笑顔の後ろで
グレゴリウスだっけか、爺さん牧師は俺の目線が後ろのシスターに集中して挨拶もそちらに掛けたのを苦笑いしながらさりげなく流して彼女を紹介してくれた。
「マグマリアさんだ。彼女はうちのお向かいの教会のシスターで……。」
爺さん牧師の紹介をろくに聞きもせず、俺は電光の速さでそのシスターに襲い掛かり裸にひん剥いていた。
……。
そうやっちまったぜぃ。
……。
俺はそのいかにもおとなしそうな優等生タイプの美人をスッポンポンにむしった。
……。
へっへっへ、俺って悪魔だぜぃ。
……。
いてっ!
いたたたたたっ!
ごめんなさい、じゃなくて必要不可欠なんですよルルさまっ!
「どうされました?」
いきなり顔をしかめた俺にきっちりと服を着込んだシスターは怪訝な顔をする。
もちろん俺がひん剥いたのはシスターの心のガードでスッポンポンってのは比喩、わかるだろ?
ルルのいる場所で実際に女性の服なんぞに手を出せるかい。
悪魔だって命は惜しいさ。
それに俺は両手でレオをだっこしてるというアリバイがある。
性的犯行は不可能だ、うん。
言い訳してるのはルルが ”何してるのよ” なんて声を出さずに……いてぇっ!
俺は大慌てでシスターから得た情報を整理してルルに送り付ける。
マグマリア ♀ 18才 本国エルブライト州出身
・十字教聖母教会修道女
・ファーエステンド地区担当司祭代理
……。
自慢じゃないが俺は臆病だ。
だから、あの地獄で危険を避けて生き延びることができた。
今回俺が開拓管理局の支局で喧嘩を売った相手のバックにはあちらの教会が付いていたんだぜ。
だから敵性人物は遠慮なく心を覗かせてもらう。
グギャァ。
た、たしかにお向かいの教会って聞く前にこのシスターに襲い掛かりましたデス。
し、しかし教会関係者は危険なのです。
だって俺 『悪魔なんでしょ』 はい、スケベ無いです。
心がつながっているルル様に見られた下心の言い訳しながら痛みをこらえる。
態度に出さず普通の顔をしている俺、役者やなぁ 『悪魔でしょ』 その通りでございます、ルル様。
ふぅ。
マグマリアさんが信仰しているのは、この世界でメジャーな地球のキリスト教によく似た十字教。

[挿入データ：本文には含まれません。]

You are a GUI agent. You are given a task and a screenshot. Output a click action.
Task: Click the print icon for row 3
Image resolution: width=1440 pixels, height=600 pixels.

唯一絶対なる神と神の子と聖霊の三つを信仰の対象としていて、ルルは聖霊の中心たる光の聖霊に仕える巫女たちのトップ、光の聖女だった。
まさにルル様だったんだ。
そして爺さん牧師、グレゴリウスさんが信仰しているのは十字教から分かれて異端とされた一派。
決して相いれることのないはずの二人が仲良く市場で露店なんてしているのは……ぷっ……おもろぃ。